Ocugen, Inc. Announces Rare Pediatric Disease Designation Granted for OC410ST--Modifier Gene Therapy for the Treatment of Stargardt Disease

Published: 2025-05-27 08:05:30 ET OCGN

Published on 05/27/2025 at 08:05

Ocugen, Inc. announced that the United States Food and Drug Administration (U.S. FDA) has granted Rare Pediatric Disease Designation (RPDD) for OCU410ST for the treatment of ABCA4-associated retinopathies including Stargardt disease, retinitis pigmentosa 19, andcone-rod dystrophy 3. Previously, OCU410ST received Orphan Drug designations for the treatment of ABCA 4-associated retinopathies from the FDA and European Medicines Agency. The FDA grants RPDD for serious and life-threatening diseases that primarily affect children ages 18 years or younger and fewer than 200,000 people in the U.S. There are approximately 100,000 people in the U.,S. and Europe combined living with Stargardt disease. With this designation for OCU410ST, Ocugen may be awarded a Priority Review Voucher (PRV), if the PRV program is authorized by the U.S. Congress.

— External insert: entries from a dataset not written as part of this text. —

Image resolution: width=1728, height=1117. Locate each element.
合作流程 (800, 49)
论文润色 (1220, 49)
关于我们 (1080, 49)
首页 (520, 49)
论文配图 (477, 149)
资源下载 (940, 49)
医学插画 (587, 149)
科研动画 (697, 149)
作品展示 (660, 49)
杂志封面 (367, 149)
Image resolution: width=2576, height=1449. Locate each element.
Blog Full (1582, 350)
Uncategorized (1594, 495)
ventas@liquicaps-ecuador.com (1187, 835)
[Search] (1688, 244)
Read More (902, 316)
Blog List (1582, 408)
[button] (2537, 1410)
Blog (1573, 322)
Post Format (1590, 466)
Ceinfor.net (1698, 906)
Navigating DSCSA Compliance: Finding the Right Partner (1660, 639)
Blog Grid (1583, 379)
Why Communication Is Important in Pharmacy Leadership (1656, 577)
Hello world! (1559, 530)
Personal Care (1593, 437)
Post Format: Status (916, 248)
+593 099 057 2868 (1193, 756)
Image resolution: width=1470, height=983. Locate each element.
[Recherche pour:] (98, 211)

The PRV program is designed to incentivize drug development for serious rare pediatric diseases. If awarded, a PRV can be redeemed to receive priority review for a different product or sold to another sponsor and typically sells for about $100 million. Ocugen is committed to advancing the OCU410ST program through clinical development and plans to initiate the Phase 2/3 pivotal confirmatory trial in the next few weeks with a target Biologics License Application (BLA) filing in 2027.